══ Data for review ══
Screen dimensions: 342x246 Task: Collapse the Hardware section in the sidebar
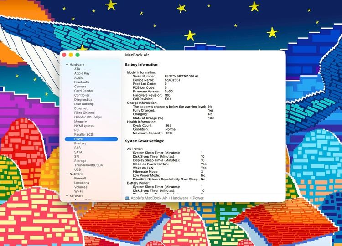pyautogui.click(x=67, y=65)
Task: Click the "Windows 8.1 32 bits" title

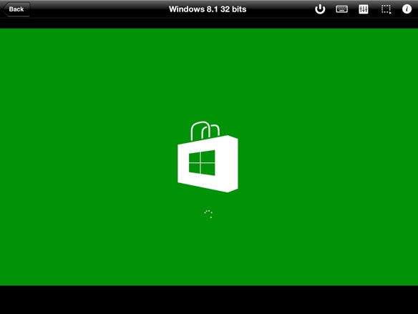Action: click(x=208, y=9)
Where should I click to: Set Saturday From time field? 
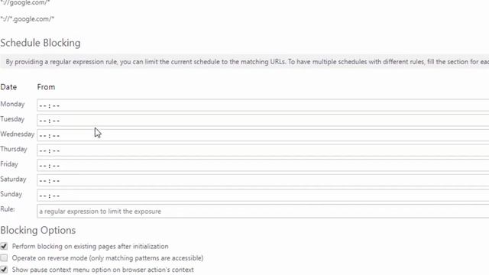tap(263, 180)
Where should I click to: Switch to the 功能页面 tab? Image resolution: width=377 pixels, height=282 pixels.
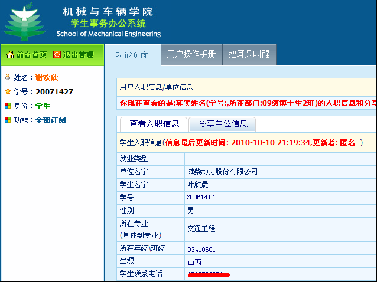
═══
Task statement:
Your reply should be the entries above, repeated exactly and free of pictures.

Answer box:
Screen dimensions: 342x246 Task: Collapse the Hardware section in the sidebar
pyautogui.click(x=67, y=65)
Task: Click the "Windows 8.1 32 bits" title

Action: click(x=208, y=9)
Where should I click to: Set Saturday From time field? 
tap(263, 180)
Where should I click to: Switch to the 功能页面 tab? Image resolution: width=377 pixels, height=282 pixels.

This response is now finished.